> [ENUNCIADO A]
Diga se cada afirmação concorda com o boletim sobre a falta d'água em São Paulo, respondendo sim ou não e citando as palavras do texto que decidem: (i) uma fábrica de caixas d'água teve aumento de 50% na demanda; (ii) a postagem da Prefeitura de São José dos Campos continua publicada; (iii) o áudio do diretor da Sabesp foi divulgado há uma semana.
◆ ◆ ◆ ◆
Por Camila Pavanelli de Lorenzi

141028-Copo– Era uma vez um prefeito que recebeu a notícia de que a cidade que ele governava teria de ser evacuada por falta d’água. Estupefato, o prefeito indagou: cumequié? Então lhe disseram que não era nada daquilo, que estava tudo bem agora.

– O prefeito era Haddad e a cidade era São Paulo (http://bit.ly/1DTdpwL).

– Mas a notícia da evacuação de São Paulo nem nova é: há 3 dias, foi divulgado um áudio em que um diretor da Sabesp admite, meio de brincadeira, meio a sério (cabe ao leitor/ouvinte decidir qual é a parte do riso e qual a do choro), que se não chover nos últimos meses de 2014, a Sabesp dará férias coletivas para os habitantes de São Paulo (http://bit.ly/1wl1O8O).

– A única novidade na notícia de hoje, então, é que a “brincadeira séria” do diretor da Sabesp saiu da sala de reuniões da empresa e chegou ao gabinete de Haddad.

Seguem outras notícias de hoje, ainda na linha editorial “implodindo os limites entre comédia e tragédia”:

– Enquanto uns choram, outros vendem lenço: uma empresa que fabrica caixa d’água registrou um aumento de 50% na demanda (quando exatamente? a matéria não diz), e fábricas em outros estados agora trabalham para atender aos pedidos de São Paulo ‪#‎SPLocomotivaDoBrasilFaçaChuvaOuFaçaSeca‬ (http://bit.ly/1tdNZqC);

– A página do Facebook da Prefeitura de São José dos Campos aproveitou que estava chovendo para pedir aos amigos internautas que guardassem uma aguinha de recordação. A postagem foi apagada após ter sido considerada “tendenciosa” e ter “exaltado os ânimos” dos amigos internautas. O prefeito da cidade é do PT (http://bit.ly/1yFYK52);

– Enquanto isso, parte da nossa imprensa continua abismada que a chuva não vem colaborando: “Nem mesmo a chuva de média intensidade ocorrida ontem (26) foi suficiente para conter a queda gradual que se observa do nível de água dos reservatórios da Sabesp” (http://bit.ly/ZVKU2f – ver postagem de 27/10, 10:57);

– É compreensível: que ponha a mão no fogo quem nunca achou que iria aprender inglês em duas semanas, emagrecer em cinco dias e amarrar o grande amor em três. Perto desses ambiciosos projetos, salvar o Sistema Cantareira com a chuvinha do fim de semana até que soa modesto.

E esse foi o boletim de hoje. Pode entrar em pânico que amanhã tem mais.

* Camila Pavanelli de Lorenzi criou o blog “Recordar, repetir e elaborar” para fazer da lição freudiana seu modo de escrever sobre política, culinária, sobre sua avó e seus amores — tudo isso sem perder de vista que o mundo todo é feito de relações de poder e afetos. Espanta-se com a passividade de São Paulo, antiga “locomotiva do país” diante da reaparição de um problema que fora resolvido há duzentos anos. Para lançar o alerta, criou, no Tumblr este “Boletim da Falta d’Água em São Paulo”, que redige selecionando e reinterpretando notícias publicadas nos jornais. As edições anteriores do boletim podem ser lidas a seguir.
◆ ◆ ◆ ◆
> [ENUNCIADO B]
Organize em uma lista JSON de strings, uma para cada linha e sem as linhas em branco, os registros desde o início até a linha que contém "Looking at the screenshot, I should coord(59,70).", incluindo essa linha.
◆ ◆ ◆ ◆
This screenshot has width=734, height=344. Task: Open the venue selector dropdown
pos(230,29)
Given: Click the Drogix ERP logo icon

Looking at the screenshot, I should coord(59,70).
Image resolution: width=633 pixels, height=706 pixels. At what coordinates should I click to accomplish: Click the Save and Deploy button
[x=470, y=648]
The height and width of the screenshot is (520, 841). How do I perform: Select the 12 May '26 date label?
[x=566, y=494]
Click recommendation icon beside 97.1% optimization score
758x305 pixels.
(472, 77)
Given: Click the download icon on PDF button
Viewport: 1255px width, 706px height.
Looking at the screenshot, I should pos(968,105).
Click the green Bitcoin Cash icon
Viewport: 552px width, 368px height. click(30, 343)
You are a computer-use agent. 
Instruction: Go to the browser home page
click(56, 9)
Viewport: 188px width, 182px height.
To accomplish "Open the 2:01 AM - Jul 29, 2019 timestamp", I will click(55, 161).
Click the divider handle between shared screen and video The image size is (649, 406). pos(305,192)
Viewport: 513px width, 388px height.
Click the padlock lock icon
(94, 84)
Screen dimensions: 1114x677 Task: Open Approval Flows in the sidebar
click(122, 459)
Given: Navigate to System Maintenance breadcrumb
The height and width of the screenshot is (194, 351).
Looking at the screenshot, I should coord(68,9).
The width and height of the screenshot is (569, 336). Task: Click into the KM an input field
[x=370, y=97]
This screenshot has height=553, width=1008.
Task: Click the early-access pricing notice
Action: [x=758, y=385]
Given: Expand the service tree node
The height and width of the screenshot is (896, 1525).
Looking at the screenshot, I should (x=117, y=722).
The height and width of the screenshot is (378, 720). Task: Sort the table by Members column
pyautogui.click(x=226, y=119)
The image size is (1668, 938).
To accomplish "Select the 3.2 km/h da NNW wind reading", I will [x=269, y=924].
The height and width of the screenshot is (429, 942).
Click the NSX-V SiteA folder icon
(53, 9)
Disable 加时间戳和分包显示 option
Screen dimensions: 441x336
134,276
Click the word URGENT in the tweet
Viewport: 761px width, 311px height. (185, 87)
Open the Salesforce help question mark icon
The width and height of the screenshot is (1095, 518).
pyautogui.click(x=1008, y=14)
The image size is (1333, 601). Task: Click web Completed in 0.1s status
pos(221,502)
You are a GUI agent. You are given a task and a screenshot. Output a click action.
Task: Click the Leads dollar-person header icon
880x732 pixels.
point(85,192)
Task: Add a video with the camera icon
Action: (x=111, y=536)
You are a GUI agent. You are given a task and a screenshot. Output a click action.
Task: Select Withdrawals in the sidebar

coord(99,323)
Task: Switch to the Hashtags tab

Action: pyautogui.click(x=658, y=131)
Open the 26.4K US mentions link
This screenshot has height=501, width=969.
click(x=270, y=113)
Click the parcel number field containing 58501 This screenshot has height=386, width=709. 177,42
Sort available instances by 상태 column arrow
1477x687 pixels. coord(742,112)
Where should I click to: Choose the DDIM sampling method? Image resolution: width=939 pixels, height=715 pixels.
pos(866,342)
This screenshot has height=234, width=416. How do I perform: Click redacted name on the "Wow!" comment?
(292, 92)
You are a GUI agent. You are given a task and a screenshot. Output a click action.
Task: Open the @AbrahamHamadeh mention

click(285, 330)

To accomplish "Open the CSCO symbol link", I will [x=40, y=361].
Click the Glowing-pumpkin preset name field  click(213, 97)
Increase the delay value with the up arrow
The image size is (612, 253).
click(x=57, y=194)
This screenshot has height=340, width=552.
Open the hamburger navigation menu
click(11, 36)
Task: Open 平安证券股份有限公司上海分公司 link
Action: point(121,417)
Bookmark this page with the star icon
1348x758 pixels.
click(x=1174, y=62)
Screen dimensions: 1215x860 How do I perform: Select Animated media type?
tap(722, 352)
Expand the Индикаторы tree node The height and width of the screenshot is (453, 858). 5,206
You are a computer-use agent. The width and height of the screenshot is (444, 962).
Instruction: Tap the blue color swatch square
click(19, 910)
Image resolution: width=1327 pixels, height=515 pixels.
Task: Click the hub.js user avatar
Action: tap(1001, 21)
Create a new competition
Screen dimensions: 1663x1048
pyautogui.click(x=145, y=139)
◆ ◆ ◆ ◆
> [RESOLUÇÃO A]
(i) Sim: "uma empresa que fabrica caixa d’água registrou um aumento de 50% na demanda"
(ii) Não: "A postagem foi apagada após ter sido considerada “tendenciosa”"
(iii) Não: "há 3 dias, foi divulgado um áudio"

> [RESOLUÇÃO B]
[
  "This screenshot has width=734, height=344. Task: Open the venue selector dropdown",
  "pos(230,29)",
  "Given: Click the Drogix ERP logo icon",
  "Looking at the screenshot, I should coord(59,70)."
]